Lula Anuncia Medidas para Redução de Dívidas em Pronunciamento do Dia do Trabalhador, Sem Participação em Eventos Sindicais Tradicionais

Na próxima quinta-feira, o presidente Luiz Inácio Lula da Silva (PT) se dirigirá à nação por meio de um pronunciamento em rede nacional de rádio e televisão, em celebração ao 1º de Maio, o Dia do Trabalhador. Durante essa manifestação, Lula pretende apresentar um conjunto de medidas que visam aliviar o endividamento das famílias brasileiras, uma preocupação crescente em meio ao cenário econômico atual.
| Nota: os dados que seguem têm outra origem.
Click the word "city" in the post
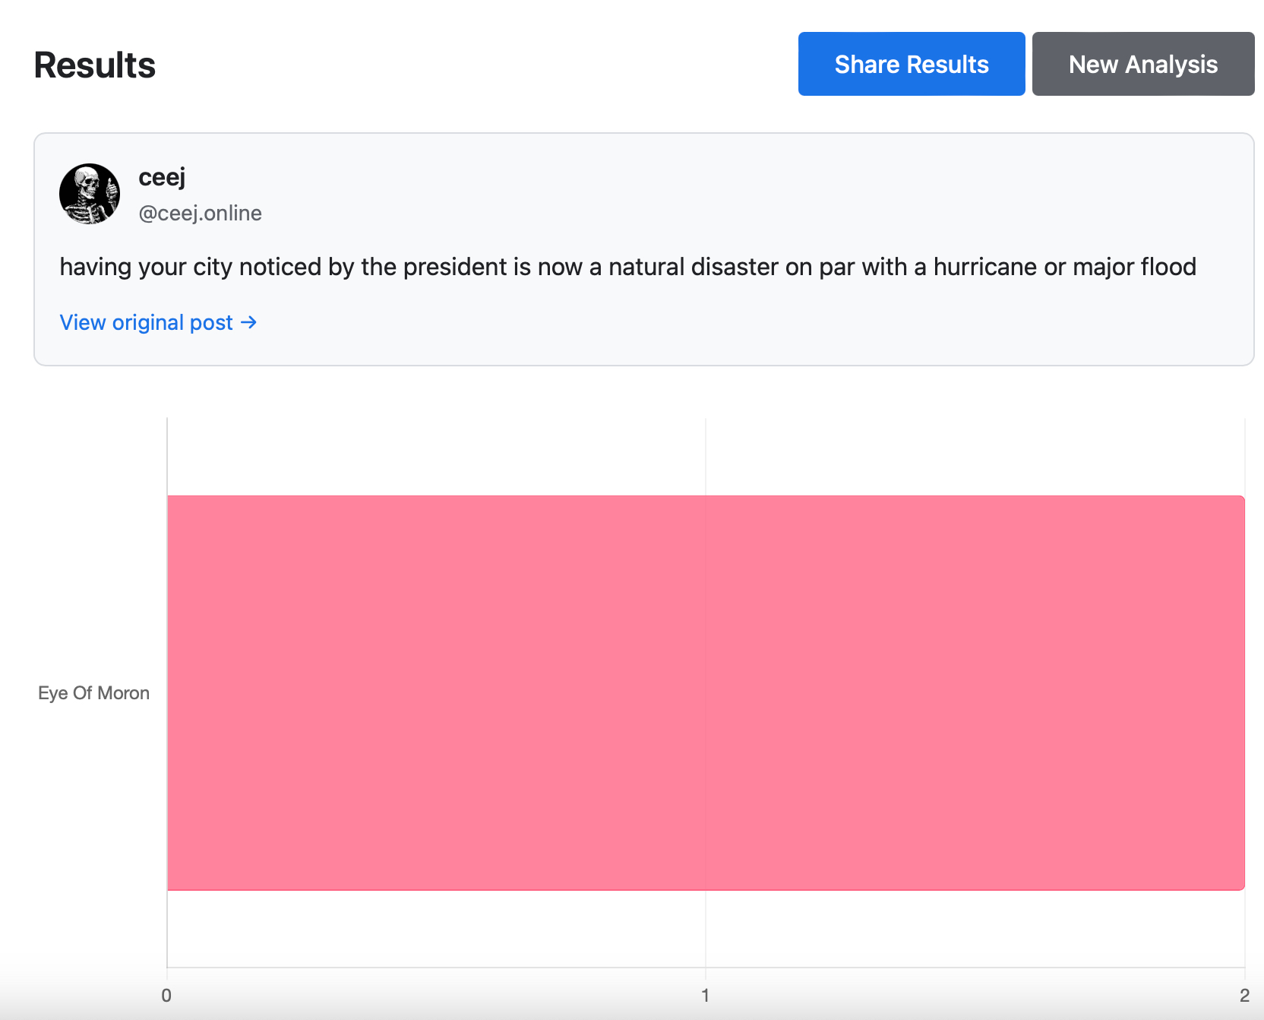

Diferente do que ocorreu no ano passado, Lula optará por não participar dos eventos promovidos pelas centrais sindicais. Essa decisão parece refletir um receio de baixa adesão e possíveis repercussões negativas no campo político. Em 2023, o presidente tomou parte de um ato unificado em São Paulo, mas o público presente ficou aquém das expectativas, com apenas cerca de 1.600 pessoas, conforme indicam dados do Monitor do Debate Político no Meio Digital da USP. Assim, as centrais sindicais, nesta edição, decidiram não realizar um evento unificado, optando por propostas de ações locais e descentralizadas.
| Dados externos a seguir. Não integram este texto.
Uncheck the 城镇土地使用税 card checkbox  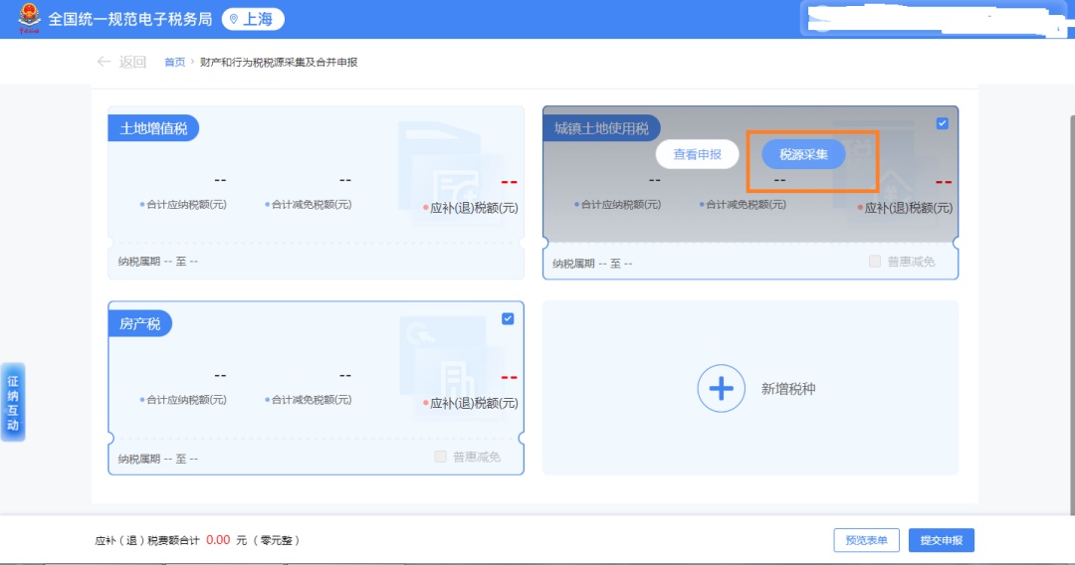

Entre os eventos programados para o 1º de Maio, se destaca o que será realizado em São Bernardo do Campo, organizado pelo Sindicato dos Metalúrgicos do ABC, entidade que já foi presidida por Lula nos anos 1970 e que é filiadora à Central Única dos Trabalhadores (CUT).
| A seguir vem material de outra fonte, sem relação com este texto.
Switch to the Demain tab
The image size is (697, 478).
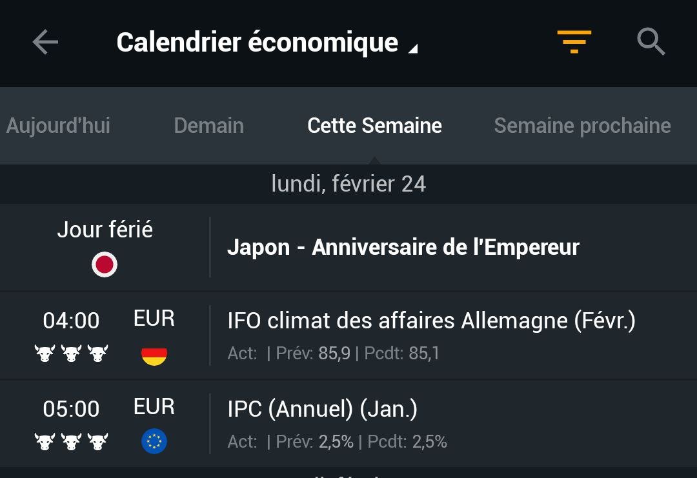209,126
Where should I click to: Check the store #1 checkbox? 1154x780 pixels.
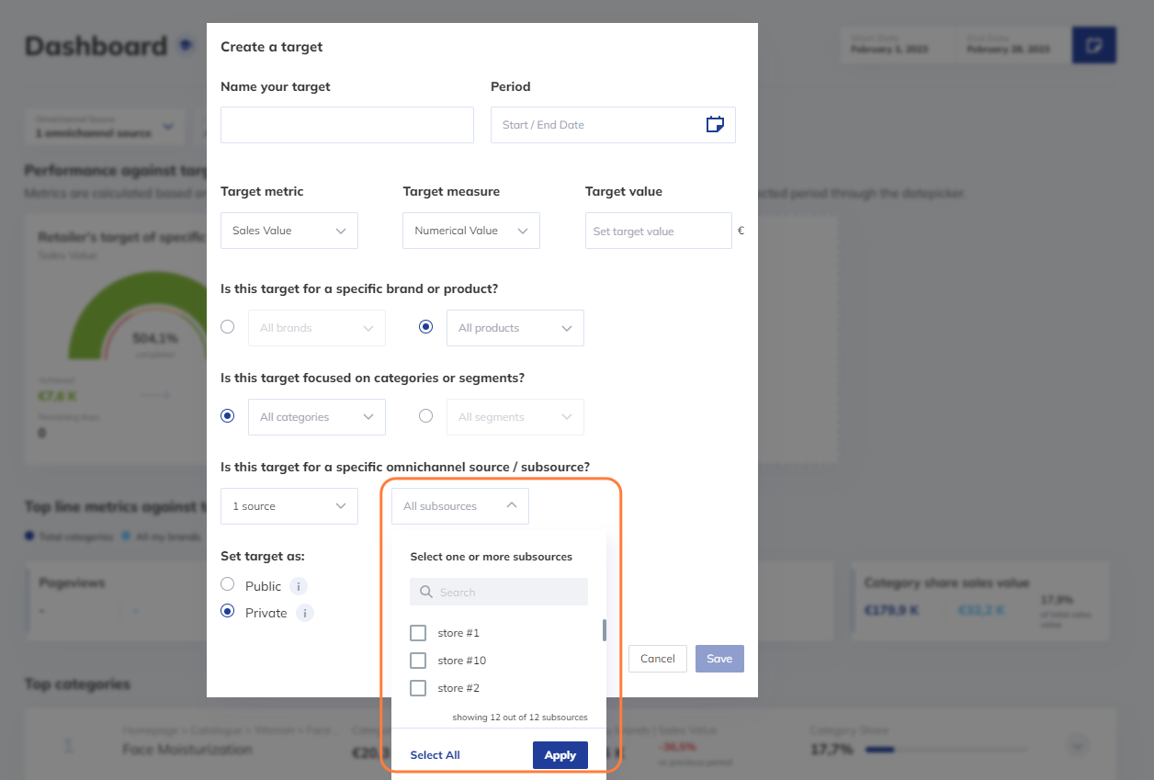click(418, 633)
No seu pronunciamento, a expectativa é de que Lula aborde a questão da jornada de trabalho, puxando para o debate a extinção da escala de 6 x 1. Além disso, ele deve detalhar um novo pacote de medidas de renegociação de dívidas, com a apresentação completa das propostas prevista para a próxima segunda-feira.

Entre as diretrizes do programa, ressalta-se o direcionamento para que dívidas em atraso, como cartões de crédito e cheque especial, sejam transformadas em contratos com taxas de juros limitadas a 1,99% ao mês para aqueles que possuem renda de até cinco salários mínimos e que estejam inadimplentes entre 90 dias e dois anos. Os descontos nas dívidas poderão variar entre 40% e 90%, dependendo do tempo em que a dívida estiver atrasada.

A renegociação será viável por um período de 90 dias após o lançamento das medidas, com um prazo de até quatro anos para a quitação da nova dívida, permitindo uma carência de um mês antes do pagamento da primeira parcela. Durante este período, está prevista a “limpeza do nome” na lista de inadimplentes, o que pode trazer um alívio significativo para muitos cidadãos. Além disso, a utilização do FGTS (Fundo de Garantia do Tempo de Serviço) será viável, até um limite de 20% do saldo, exclusivamente para a quitação das dívidas renegociadas.